We believe that data must be open and accessible within the research community to collectively achieve the critical mass of data necessary to power data-driven research, insight, and discovery.
We believe that collaboration creates a knowledge pool that not only drives better software development, but also connects us to an active community in pursuit of shared social impact. We have long benefitted from open-source software and are committed to contributing to future generations of software and scholars.
We believe that rapid innovation is most effectively achieved through an open infrastructure environment where portability and compatibility are maximized and knowledge is distributed broadly.

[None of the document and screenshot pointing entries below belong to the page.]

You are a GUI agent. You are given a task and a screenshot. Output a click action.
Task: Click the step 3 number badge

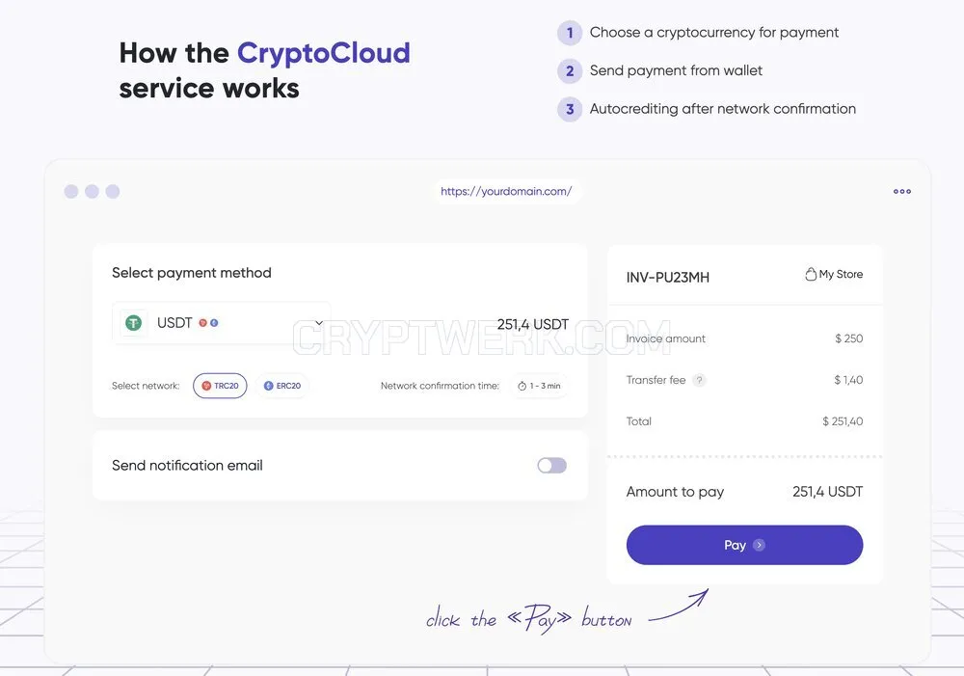(x=570, y=110)
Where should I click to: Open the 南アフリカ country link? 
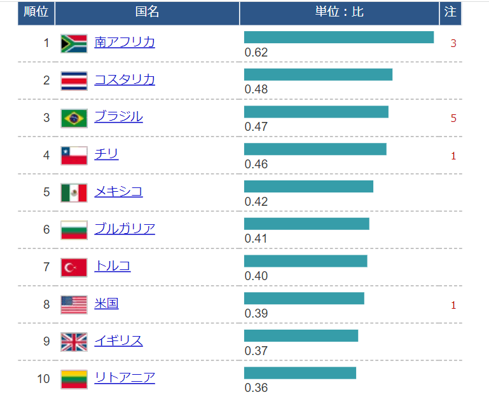(125, 43)
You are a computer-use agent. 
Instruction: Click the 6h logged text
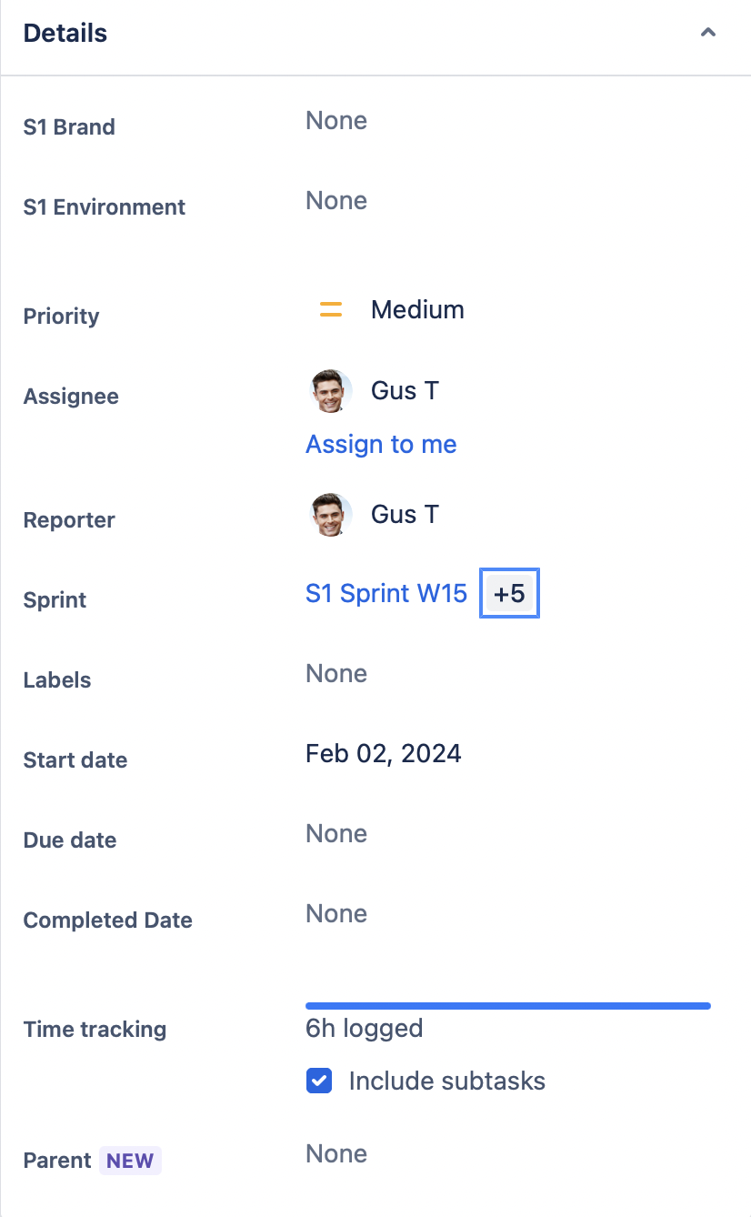pos(365,1028)
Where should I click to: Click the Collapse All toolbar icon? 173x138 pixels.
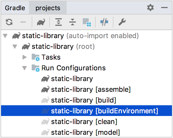pyautogui.click(x=72, y=22)
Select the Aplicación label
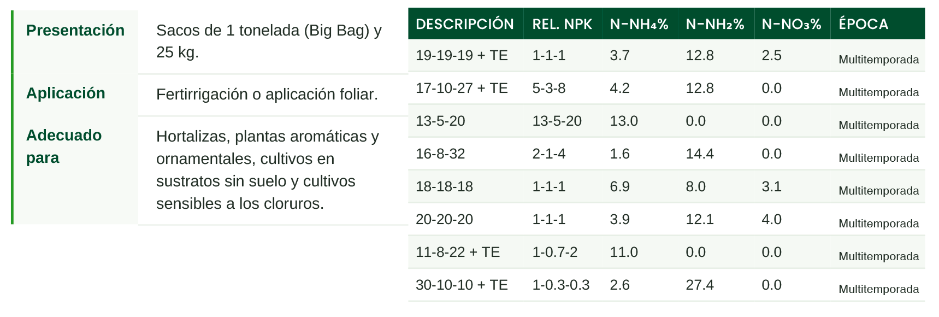 coord(66,93)
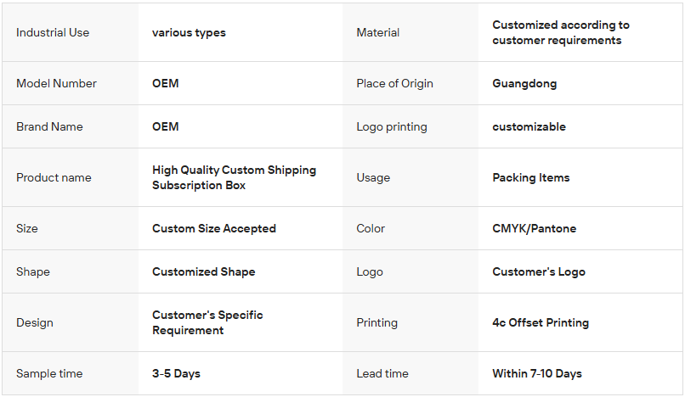
Task: Select 'Customized according to customer requirements' text
Action: click(x=561, y=33)
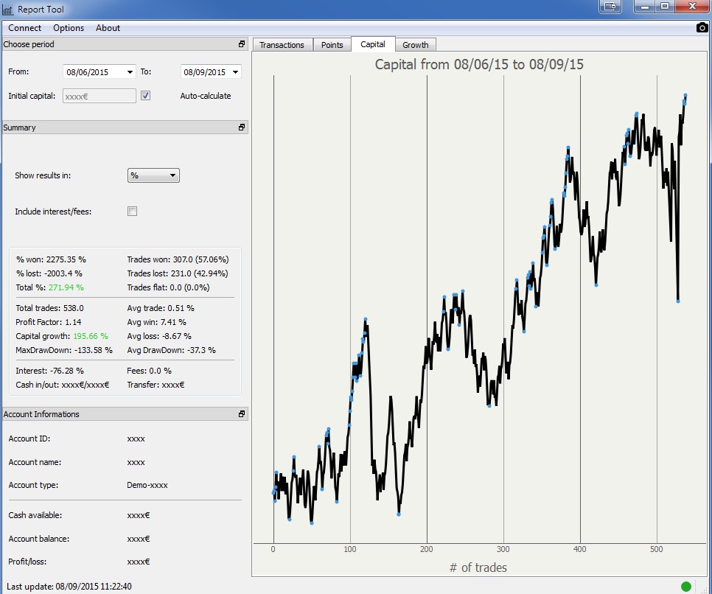Open the To date dropdown
Screen dimensions: 712x594
(x=235, y=72)
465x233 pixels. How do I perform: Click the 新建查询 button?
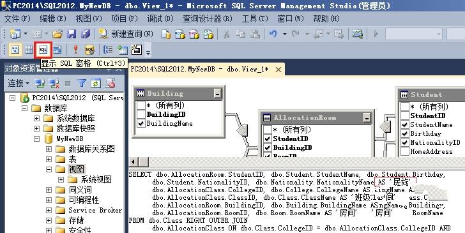point(126,34)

Chicago Data Commons Model
1. Permanent Digital IDs
The data commons must have a digital ID service, and datasets in the data commons must have permanent, persistent digital IDs. Associated with digital IDs are access controls specifying who can access the data and metadata specifying additional information about the data. Part of this requirement is that data can be accessed from the data commons through an API by specifying its digital ID.
2. Permanent Metadata
There must be a metadata service that returns the associated metadata for each digital ID. Because the metadata can be indexed, this provides a basic mechanism for the data to be discoverable.
3. API-based Access
Data must be accessed by an API, not just by browsing through a portal. Part of this requirement is that a metadata service can be queried to return a list of digital IDs that can then be retrieved via the API. For those data commons that contain controlled access data, another component of the requirement is that there's an authentication and authorization service so that users can first be authenticated and the data commons can check whether they are authorized to have access to the data.
4. Data Portability
The data must be portable in the sense that a dataset in a data commons can be transported to another data commons and be hosted there. In general, if data access is through digital IDs (versus referencing the data's physical location), then software that references data shouldn't have to be changed when data is rehosted by a second data commons.
5. Data Peering
By “data peering,” we mean an agreement between two data commons service providers to transfer data at no cost so that a researcher at data commons 1 can access data commons 2. In other words, the two data commons agree to transport research data between them with no access charges, no egress charges, and no ingress charges.
Because, in practice, researchers' demand for computing resources is larger than available computing resources, computing resources must be rationed, either through allocations or by charging for their use. Notice the asymmetry in how a data commons treats storage and computing infrastructure. When data is accepted into a data commons, there's a commitment to store and make it available for a certain period of time, often indefinitely. In contrast, computing over data in a data commons is rationed in an ongoing fashion, as is the working storage and the storage required for derived data products, either by providing computing and storage allocations for this purpose or by charging for them. For simplicity, we refer to this requirement as “pay for computing,” even though the model is more complicated than that.